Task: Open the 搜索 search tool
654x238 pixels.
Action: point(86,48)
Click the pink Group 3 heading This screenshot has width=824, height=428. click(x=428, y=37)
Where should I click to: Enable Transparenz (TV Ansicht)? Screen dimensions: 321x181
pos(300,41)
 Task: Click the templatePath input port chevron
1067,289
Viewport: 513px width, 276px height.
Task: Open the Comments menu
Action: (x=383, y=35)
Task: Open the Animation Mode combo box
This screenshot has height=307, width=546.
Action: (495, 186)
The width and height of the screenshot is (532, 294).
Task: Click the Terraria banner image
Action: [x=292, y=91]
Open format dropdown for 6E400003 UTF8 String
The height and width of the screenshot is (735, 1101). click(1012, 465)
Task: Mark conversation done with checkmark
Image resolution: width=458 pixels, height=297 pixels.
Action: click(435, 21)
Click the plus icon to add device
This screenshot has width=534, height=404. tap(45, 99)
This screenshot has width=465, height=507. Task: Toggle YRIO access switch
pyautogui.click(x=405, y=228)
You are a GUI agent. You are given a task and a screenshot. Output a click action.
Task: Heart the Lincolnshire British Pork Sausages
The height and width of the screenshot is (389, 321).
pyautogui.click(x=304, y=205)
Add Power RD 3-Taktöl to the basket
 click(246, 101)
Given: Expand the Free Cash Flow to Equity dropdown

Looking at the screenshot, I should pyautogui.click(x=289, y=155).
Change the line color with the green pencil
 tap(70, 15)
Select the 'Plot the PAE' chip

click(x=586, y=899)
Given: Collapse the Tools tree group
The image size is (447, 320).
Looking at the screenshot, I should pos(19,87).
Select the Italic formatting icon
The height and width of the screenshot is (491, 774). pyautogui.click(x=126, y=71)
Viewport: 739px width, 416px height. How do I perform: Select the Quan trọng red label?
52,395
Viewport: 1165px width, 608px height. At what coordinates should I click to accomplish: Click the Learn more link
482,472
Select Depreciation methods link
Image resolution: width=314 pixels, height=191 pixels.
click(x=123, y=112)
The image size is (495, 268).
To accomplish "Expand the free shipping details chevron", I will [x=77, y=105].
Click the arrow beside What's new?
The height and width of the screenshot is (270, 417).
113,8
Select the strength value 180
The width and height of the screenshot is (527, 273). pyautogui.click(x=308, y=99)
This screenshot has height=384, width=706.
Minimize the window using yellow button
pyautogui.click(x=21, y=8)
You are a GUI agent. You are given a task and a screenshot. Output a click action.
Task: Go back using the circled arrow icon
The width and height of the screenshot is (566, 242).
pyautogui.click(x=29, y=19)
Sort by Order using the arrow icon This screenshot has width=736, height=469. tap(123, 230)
----------
Instructions to follow :: Rewrite the material above as a numbered list, one item per line, with blank lines dropped.

Complete answer ::
1. Task: Open the 搜索 search tool
2. 654x238 pixels.
3. Action: point(86,48)
4. Click the pink Group 3 heading This screenshot has width=824, height=428. click(x=428, y=37)
5. Where should I click to: Enable Transparenz (TV Ansicht)? Screen dimensions: 321x181
6. pos(300,41)
7.  Task: Click the templatePath input port chevron
8. 1067,289
9. Viewport: 513px width, 276px height.
10. Task: Open the Comments menu
11. Action: (x=383, y=35)
12. Task: Open the Animation Mode combo box
13. This screenshot has height=307, width=546.
14. Action: (495, 186)
15. The width and height of the screenshot is (532, 294).
16. Task: Click the Terraria banner image
17. Action: [x=292, y=91]
18. Open format dropdown for 6E400003 UTF8 String
19. The height and width of the screenshot is (735, 1101). click(1012, 465)
20. Task: Mark conversation done with checkmark
21. Image resolution: width=458 pixels, height=297 pixels.
22. Action: click(435, 21)
23. Click the plus icon to add device
24. This screenshot has width=534, height=404. tap(45, 99)
25. This screenshot has width=465, height=507. Task: Toggle YRIO access switch
26. pyautogui.click(x=405, y=228)
27. You are a GUI agent. You are given a task and a screenshot. Output a click action.
28. Task: Heart the Lincolnshire British Pork Sausages
29. The height and width of the screenshot is (389, 321).
30. pyautogui.click(x=304, y=205)
31. Add Power RD 3-Taktöl to the basket
32.  click(246, 101)
33. Given: Expand the Free Cash Flow to Equity dropdown
34. Looking at the screenshot, I should pyautogui.click(x=289, y=155).
35. Change the line color with the green pencil
36.  tap(70, 15)
37. Select the 'Plot the PAE' chip
38. click(x=586, y=899)
39. Given: Collapse the Tools tree group
40. The image size is (447, 320).
41. Looking at the screenshot, I should pos(19,87).
42. Select the Italic formatting icon
43. The height and width of the screenshot is (491, 774). pyautogui.click(x=126, y=71)
44. Viewport: 739px width, 416px height. How do I perform: Select the Quan trọng red label?
45. 52,395
46. Viewport: 1165px width, 608px height. At what coordinates should I click to accomplish: Click the Learn more link
47. 482,472
48. Select Depreciation methods link
49. Image resolution: width=314 pixels, height=191 pixels.
50. click(x=123, y=112)
51. The image size is (495, 268).
52. To accomplish "Expand the free shipping details chevron", I will [x=77, y=105].
53. Click the arrow beside What's new?
54. The height and width of the screenshot is (270, 417).
55. 113,8
56. Select the strength value 180
57. The width and height of the screenshot is (527, 273). pyautogui.click(x=308, y=99)
58. This screenshot has height=384, width=706.
59. Minimize the window using yellow button
60. pyautogui.click(x=21, y=8)
61. You are a GUI agent. You are given a task and a screenshot. Output a click action.
62. Task: Go back using the circled arrow icon
63. The width and height of the screenshot is (566, 242).
64. pyautogui.click(x=29, y=19)
65. Sort by Order using the arrow icon This screenshot has width=736, height=469. tap(123, 230)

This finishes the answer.